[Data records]
⟨
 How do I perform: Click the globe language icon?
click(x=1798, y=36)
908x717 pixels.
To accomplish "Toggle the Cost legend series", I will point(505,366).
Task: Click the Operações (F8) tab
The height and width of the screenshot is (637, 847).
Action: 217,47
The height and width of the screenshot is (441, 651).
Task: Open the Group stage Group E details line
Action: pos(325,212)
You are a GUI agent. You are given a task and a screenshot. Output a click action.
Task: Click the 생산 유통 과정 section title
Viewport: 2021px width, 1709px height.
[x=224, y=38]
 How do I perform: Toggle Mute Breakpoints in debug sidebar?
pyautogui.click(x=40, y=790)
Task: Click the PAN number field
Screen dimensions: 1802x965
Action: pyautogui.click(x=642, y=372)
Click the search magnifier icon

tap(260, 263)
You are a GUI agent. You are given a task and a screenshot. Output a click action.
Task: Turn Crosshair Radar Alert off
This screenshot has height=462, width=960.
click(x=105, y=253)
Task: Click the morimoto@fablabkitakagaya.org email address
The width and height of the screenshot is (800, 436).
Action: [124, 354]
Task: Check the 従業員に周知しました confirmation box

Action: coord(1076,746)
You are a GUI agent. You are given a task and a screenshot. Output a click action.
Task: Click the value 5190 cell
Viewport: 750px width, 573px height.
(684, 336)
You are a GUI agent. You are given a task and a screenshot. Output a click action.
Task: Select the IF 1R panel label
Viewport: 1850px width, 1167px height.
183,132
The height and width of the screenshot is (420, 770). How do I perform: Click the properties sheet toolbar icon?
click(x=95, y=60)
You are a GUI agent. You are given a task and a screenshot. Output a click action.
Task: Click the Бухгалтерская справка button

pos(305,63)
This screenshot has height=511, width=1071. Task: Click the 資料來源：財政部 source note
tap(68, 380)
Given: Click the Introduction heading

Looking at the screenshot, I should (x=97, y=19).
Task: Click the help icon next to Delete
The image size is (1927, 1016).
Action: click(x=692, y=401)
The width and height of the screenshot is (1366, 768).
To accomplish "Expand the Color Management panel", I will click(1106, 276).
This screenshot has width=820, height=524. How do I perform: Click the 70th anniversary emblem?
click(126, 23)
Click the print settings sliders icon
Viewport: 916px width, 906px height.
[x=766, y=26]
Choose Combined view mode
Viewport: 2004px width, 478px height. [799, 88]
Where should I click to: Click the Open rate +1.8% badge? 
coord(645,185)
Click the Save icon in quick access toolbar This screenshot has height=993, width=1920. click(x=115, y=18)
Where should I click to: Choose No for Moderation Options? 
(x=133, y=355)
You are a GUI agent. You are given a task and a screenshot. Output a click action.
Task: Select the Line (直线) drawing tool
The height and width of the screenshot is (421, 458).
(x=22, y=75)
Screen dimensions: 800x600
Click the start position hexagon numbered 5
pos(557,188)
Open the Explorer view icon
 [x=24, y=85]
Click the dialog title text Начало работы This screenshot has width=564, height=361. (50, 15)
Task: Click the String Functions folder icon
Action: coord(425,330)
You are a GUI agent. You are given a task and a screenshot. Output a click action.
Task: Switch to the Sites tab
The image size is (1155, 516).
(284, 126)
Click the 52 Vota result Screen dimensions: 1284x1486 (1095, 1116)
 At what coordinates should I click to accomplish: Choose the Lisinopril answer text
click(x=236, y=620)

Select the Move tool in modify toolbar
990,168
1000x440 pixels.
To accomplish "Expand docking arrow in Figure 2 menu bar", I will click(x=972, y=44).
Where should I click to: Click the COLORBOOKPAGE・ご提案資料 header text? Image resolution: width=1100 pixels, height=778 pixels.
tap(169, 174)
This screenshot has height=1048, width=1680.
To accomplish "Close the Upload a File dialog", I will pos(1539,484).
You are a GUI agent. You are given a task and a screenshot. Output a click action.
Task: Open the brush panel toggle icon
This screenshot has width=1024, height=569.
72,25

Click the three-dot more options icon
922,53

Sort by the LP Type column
⟩
## [Task to carry out]
What this exercise asks for is the data above, retyped exactly.

## [Your solution]
 How do I perform: Click the globe language icon?
click(x=1798, y=36)
908x717 pixels.
To accomplish "Toggle the Cost legend series", I will point(505,366).
Task: Click the Operações (F8) tab
The height and width of the screenshot is (637, 847).
Action: 217,47
The height and width of the screenshot is (441, 651).
Task: Open the Group stage Group E details line
Action: pos(325,212)
You are a GUI agent. You are given a task and a screenshot. Output a click action.
Task: Click the 생산 유통 과정 section title
Viewport: 2021px width, 1709px height.
[x=224, y=38]
 How do I perform: Toggle Mute Breakpoints in debug sidebar?
pyautogui.click(x=40, y=790)
Task: Click the PAN number field
Screen dimensions: 1802x965
Action: pyautogui.click(x=642, y=372)
Click the search magnifier icon

tap(260, 263)
You are a GUI agent. You are given a task and a screenshot. Output a click action.
Task: Turn Crosshair Radar Alert off
This screenshot has height=462, width=960.
click(x=105, y=253)
Task: Click the morimoto@fablabkitakagaya.org email address
The width and height of the screenshot is (800, 436).
Action: [124, 354]
Task: Check the 従業員に周知しました confirmation box

Action: coord(1076,746)
You are a GUI agent. You are given a task and a screenshot. Output a click action.
Task: Click the value 5190 cell
Viewport: 750px width, 573px height.
(684, 336)
You are a GUI agent. You are given a task and a screenshot. Output a click action.
Task: Select the IF 1R panel label
Viewport: 1850px width, 1167px height.
183,132
The height and width of the screenshot is (420, 770). How do I perform: Click the properties sheet toolbar icon?
click(x=95, y=60)
You are a GUI agent. You are given a task and a screenshot. Output a click action.
Task: Click the Бухгалтерская справка button

pos(305,63)
This screenshot has height=511, width=1071. Task: Click the 資料來源：財政部 source note
tap(68, 380)
Given: Click the Introduction heading

Looking at the screenshot, I should (x=97, y=19).
Task: Click the help icon next to Delete
The image size is (1927, 1016).
Action: click(x=692, y=401)
The width and height of the screenshot is (1366, 768).
To accomplish "Expand the Color Management panel", I will click(1106, 276).
This screenshot has width=820, height=524. How do I perform: Click the 70th anniversary emblem?
click(126, 23)
Click the print settings sliders icon
Viewport: 916px width, 906px height.
[x=766, y=26]
Choose Combined view mode
Viewport: 2004px width, 478px height. [799, 88]
Where should I click to: Click the Open rate +1.8% badge? 
coord(645,185)
Click the Save icon in quick access toolbar This screenshot has height=993, width=1920. click(x=115, y=18)
Where should I click to: Choose No for Moderation Options? 
(x=133, y=355)
You are a GUI agent. You are given a task and a screenshot. Output a click action.
Task: Select the Line (直线) drawing tool
The height and width of the screenshot is (421, 458).
(x=22, y=75)
Screen dimensions: 800x600
Click the start position hexagon numbered 5
pos(557,188)
Open the Explorer view icon
 [x=24, y=85]
Click the dialog title text Начало работы This screenshot has width=564, height=361. (50, 15)
Task: Click the String Functions folder icon
Action: coord(425,330)
You are a GUI agent. You are given a task and a screenshot. Output a click action.
Task: Switch to the Sites tab
The image size is (1155, 516).
(284, 126)
Click the 52 Vota result Screen dimensions: 1284x1486 (1095, 1116)
 At what coordinates should I click to accomplish: Choose the Lisinopril answer text
click(x=236, y=620)

Select the Move tool in modify toolbar
990,168
1000x440 pixels.
To accomplish "Expand docking arrow in Figure 2 menu bar", I will click(x=972, y=44).
Where should I click to: Click the COLORBOOKPAGE・ご提案資料 header text? Image resolution: width=1100 pixels, height=778 pixels.
tap(169, 174)
This screenshot has height=1048, width=1680.
To accomplish "Close the Upload a File dialog", I will pos(1539,484).
You are a GUI agent. You are given a task and a screenshot. Output a click action.
Task: Open the brush panel toggle icon
This screenshot has width=1024, height=569.
72,25

Click the three-dot more options icon
922,53

Sort by the LP Type column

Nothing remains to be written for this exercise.